Media release: Tuesday, 13 May 2008
An Aboriginal family, described in 1907 as 'half caste' in the terminology of the day, has left a trail of letters showing how such families were stuck between two worlds in the early 20th century.
Footprints, a book portraying the struggles of Lucy and Percy Pepper, has been published jointly by the National Archives of Australia and Public Record Office Victoria, both of which hold original records of the family's correspondence with bureaucracy over the years.
'These letters provide a different insight into Aboriginal history in Victoria,' said co-author Simon Flagg from the Koorie Records Unit, Public Record Office Victoria, who did most of the research for the book.
'A lot of people are unaware of the different policies that were in place for Aboriginal people in the 20th century. Footprints tells the story of a family battling their way through government policies and the impact of being defined as “half-castes” at the time.

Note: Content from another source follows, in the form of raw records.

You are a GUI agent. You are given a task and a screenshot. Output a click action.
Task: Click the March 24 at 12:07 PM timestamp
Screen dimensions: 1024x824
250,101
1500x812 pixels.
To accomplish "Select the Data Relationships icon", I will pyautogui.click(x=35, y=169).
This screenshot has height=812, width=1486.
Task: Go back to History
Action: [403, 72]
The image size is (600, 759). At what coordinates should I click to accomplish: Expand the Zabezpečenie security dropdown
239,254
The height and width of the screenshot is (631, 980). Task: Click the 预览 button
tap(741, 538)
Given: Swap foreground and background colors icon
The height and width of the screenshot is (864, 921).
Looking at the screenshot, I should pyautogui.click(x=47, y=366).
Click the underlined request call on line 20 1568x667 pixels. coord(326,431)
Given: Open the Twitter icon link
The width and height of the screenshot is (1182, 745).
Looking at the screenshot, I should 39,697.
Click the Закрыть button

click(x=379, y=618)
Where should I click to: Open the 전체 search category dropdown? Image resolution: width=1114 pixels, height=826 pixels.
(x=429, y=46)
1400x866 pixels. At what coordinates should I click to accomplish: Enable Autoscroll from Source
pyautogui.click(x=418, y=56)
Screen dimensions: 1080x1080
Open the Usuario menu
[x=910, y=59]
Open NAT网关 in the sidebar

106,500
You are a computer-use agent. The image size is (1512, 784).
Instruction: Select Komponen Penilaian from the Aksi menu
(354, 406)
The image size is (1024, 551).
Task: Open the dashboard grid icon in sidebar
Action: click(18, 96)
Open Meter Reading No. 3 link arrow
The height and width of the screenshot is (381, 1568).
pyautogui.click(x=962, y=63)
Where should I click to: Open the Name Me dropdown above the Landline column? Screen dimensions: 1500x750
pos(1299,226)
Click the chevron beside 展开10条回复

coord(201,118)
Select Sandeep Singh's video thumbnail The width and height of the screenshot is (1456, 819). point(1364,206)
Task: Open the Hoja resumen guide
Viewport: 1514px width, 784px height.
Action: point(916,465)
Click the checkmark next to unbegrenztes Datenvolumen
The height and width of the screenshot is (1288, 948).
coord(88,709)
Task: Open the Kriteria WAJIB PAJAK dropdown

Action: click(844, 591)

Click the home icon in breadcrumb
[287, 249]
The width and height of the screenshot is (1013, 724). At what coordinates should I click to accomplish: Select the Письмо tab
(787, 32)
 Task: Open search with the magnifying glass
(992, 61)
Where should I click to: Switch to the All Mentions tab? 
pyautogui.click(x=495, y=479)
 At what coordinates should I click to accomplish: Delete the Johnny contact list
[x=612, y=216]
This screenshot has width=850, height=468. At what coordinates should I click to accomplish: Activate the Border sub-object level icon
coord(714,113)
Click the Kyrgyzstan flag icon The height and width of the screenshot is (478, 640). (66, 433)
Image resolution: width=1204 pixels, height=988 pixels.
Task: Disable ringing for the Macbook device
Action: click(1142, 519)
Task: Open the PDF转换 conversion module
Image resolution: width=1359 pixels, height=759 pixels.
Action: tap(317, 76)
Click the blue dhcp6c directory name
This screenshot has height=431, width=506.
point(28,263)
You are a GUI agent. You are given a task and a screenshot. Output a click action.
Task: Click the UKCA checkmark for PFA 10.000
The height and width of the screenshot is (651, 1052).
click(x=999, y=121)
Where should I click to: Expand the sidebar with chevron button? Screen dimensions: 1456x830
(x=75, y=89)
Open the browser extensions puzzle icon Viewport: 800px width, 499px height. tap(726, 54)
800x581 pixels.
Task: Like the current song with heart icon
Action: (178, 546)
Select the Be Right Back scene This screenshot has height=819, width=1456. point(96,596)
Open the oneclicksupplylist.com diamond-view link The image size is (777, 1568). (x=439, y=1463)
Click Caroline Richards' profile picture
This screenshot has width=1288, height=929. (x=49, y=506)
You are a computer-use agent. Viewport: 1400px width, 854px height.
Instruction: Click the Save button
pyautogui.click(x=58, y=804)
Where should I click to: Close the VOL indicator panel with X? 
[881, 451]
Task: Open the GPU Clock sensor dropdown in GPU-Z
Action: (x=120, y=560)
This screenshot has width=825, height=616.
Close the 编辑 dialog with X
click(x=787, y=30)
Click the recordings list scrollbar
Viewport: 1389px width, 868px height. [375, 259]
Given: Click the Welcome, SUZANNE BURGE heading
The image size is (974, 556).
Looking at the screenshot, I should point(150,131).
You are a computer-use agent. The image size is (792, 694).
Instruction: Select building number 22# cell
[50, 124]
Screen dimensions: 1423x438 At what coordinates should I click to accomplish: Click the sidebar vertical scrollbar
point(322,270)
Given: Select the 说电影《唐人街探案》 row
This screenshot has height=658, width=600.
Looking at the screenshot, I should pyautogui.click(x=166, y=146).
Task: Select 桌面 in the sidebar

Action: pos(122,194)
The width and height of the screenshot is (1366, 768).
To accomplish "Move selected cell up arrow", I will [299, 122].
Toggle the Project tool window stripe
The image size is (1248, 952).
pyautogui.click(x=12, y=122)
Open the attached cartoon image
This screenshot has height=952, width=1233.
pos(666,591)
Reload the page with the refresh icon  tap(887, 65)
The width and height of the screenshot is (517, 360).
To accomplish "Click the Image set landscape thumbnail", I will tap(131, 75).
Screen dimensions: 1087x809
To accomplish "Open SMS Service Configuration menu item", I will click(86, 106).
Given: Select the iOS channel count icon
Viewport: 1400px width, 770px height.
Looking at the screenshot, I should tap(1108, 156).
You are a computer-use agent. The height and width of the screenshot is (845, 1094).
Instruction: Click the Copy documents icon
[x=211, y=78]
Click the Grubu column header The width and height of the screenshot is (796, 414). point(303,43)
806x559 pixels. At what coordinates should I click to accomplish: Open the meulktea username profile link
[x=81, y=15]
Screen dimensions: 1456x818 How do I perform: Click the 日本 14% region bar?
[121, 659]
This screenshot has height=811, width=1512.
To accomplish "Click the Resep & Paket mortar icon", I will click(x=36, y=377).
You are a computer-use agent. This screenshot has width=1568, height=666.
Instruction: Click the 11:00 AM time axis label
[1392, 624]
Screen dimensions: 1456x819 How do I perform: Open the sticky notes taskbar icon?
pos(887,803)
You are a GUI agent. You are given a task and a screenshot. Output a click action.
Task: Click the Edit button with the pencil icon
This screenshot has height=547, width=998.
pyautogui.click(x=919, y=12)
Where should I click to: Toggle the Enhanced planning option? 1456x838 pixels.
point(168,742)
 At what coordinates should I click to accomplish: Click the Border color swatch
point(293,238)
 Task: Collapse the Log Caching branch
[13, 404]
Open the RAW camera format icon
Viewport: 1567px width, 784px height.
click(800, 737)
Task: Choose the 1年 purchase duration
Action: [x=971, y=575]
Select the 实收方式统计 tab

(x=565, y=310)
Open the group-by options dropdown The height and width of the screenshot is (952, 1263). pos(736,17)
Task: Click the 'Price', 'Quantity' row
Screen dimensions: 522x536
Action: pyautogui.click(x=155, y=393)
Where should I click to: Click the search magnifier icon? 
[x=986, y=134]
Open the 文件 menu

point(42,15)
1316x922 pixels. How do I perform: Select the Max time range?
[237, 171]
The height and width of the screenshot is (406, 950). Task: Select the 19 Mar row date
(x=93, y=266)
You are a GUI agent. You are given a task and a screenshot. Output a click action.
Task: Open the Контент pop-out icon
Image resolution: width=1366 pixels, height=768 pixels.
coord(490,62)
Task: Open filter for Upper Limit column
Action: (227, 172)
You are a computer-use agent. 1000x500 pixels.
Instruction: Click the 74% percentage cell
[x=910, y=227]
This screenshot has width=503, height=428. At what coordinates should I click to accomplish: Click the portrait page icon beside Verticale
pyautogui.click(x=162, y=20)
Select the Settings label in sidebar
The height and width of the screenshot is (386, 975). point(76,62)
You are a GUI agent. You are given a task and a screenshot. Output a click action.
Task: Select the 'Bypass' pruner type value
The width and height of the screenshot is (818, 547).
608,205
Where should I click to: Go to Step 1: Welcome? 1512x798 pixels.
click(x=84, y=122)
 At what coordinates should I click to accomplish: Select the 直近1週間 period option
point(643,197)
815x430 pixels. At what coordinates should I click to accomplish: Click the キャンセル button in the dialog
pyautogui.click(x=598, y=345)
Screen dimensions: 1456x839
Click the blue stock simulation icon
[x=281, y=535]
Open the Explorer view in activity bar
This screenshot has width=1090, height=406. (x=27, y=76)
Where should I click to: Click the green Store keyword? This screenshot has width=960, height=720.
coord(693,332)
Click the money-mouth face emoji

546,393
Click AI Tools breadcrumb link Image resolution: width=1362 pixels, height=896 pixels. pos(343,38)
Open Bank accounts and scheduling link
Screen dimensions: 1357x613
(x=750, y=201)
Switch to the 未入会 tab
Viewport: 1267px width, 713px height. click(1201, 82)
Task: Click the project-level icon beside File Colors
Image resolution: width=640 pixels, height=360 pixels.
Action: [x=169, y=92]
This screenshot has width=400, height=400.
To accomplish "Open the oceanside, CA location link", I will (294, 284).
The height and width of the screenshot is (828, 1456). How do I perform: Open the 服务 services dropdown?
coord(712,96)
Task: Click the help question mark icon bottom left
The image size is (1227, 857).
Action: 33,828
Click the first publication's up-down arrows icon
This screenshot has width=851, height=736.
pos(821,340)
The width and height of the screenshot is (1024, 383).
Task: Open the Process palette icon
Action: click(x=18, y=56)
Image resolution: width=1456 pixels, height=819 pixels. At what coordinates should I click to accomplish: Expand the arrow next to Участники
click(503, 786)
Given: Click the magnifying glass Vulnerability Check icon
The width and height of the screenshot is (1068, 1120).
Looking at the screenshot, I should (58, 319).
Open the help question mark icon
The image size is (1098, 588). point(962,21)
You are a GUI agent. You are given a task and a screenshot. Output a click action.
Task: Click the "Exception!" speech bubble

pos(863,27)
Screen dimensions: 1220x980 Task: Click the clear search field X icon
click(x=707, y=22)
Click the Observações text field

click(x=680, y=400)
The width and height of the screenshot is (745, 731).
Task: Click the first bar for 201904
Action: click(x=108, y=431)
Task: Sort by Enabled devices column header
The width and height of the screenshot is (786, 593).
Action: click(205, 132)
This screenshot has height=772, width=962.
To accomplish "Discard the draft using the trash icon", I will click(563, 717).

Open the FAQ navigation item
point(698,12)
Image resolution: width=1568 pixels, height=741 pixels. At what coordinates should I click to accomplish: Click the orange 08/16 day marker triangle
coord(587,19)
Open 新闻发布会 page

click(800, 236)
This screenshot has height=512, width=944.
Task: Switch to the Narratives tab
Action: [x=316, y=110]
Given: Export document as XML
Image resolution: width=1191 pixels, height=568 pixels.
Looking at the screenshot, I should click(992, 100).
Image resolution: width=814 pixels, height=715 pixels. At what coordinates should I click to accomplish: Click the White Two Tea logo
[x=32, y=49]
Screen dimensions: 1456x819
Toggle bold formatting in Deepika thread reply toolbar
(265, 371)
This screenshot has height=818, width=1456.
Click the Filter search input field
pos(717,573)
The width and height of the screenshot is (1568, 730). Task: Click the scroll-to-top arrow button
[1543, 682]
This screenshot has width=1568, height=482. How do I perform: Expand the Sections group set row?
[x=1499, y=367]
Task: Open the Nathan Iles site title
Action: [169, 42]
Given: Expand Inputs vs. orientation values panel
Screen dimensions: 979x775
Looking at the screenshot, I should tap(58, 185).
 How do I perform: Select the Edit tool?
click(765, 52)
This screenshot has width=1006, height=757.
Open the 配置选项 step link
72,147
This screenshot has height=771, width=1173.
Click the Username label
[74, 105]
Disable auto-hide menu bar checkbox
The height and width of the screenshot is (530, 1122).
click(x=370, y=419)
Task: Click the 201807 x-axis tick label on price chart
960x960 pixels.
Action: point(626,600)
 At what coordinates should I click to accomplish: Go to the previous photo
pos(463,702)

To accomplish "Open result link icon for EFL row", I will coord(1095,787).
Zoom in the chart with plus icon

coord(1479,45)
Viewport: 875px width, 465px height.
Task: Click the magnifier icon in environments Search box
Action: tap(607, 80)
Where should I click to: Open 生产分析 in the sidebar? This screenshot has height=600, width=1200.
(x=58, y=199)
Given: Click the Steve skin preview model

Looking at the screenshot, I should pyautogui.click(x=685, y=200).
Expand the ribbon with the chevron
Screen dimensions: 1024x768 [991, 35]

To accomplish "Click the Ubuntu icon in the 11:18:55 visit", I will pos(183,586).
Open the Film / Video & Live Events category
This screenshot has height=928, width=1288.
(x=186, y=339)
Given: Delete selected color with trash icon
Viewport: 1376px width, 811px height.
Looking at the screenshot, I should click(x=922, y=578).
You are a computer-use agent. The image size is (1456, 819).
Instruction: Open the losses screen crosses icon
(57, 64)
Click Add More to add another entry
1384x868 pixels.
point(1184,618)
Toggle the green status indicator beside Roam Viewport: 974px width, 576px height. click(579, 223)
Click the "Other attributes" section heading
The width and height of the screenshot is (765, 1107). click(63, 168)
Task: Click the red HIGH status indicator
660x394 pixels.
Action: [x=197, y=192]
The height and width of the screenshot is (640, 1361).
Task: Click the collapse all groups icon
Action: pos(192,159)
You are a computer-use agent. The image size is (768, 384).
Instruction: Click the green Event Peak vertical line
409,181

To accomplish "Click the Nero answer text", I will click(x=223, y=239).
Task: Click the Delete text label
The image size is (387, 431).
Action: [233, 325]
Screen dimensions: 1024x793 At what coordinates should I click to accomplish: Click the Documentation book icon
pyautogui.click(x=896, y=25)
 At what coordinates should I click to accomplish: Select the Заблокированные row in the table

'I was surprised to find as much historical information as I did. This family's story demonstrates that there are unexpected rewards for researchers who broaden their scope when tracking down Aboriginal history. Percy Pepper had served in World War I, had received a soldier settler's block, owned a bike store and written letters to the Premier of Victoria, all of which left a paper trail in archives.'
As well as brief chapter introductions, the book contains transcripts of the letters to, from and about the Pepper Family. Among various aspects of the family's life, the letters show Lucy Pepper's long battle with tuberculosis and her request to live with other family members on a mission. But she was denied this natural wish because 'half-caste' Aboriginal people were excluded from the missions.
'I decided to record Lucy and Percy's story in this format as I didn't feel that summarising their letters in a narrative could do them justice,' said Simon Flagg. 'This allows people to make their own minds up about the history rather than me or anyone else interpreting it.
'I hope the book motivates other Aboriginal people to trace their family history by showing them the sorts of records you can find in the national and state archives. And I'm sure there are people who would like to know more about Aboriginal history in Victoria and what happened on Aboriginal reserves.'
He also believes the book, with its transcripts of original letters, will be an invaluable historical resource for university and school students.
Rita Watkins, a descendent of Percy and Lucy, provided photographs and family stories for the book.
Footprints: The Journey of Lucy and Percy Pepper by Simon Flagg and Dr Sebastian Gurciullo is published by the National Archives of Australia and Public Record Office Victoria, with support from Aboriginal Affairs Victoria through the Stolen Generations Victoria Ltd. It is available at $10.00 from the National Archives shop and Public Record Office Victoria.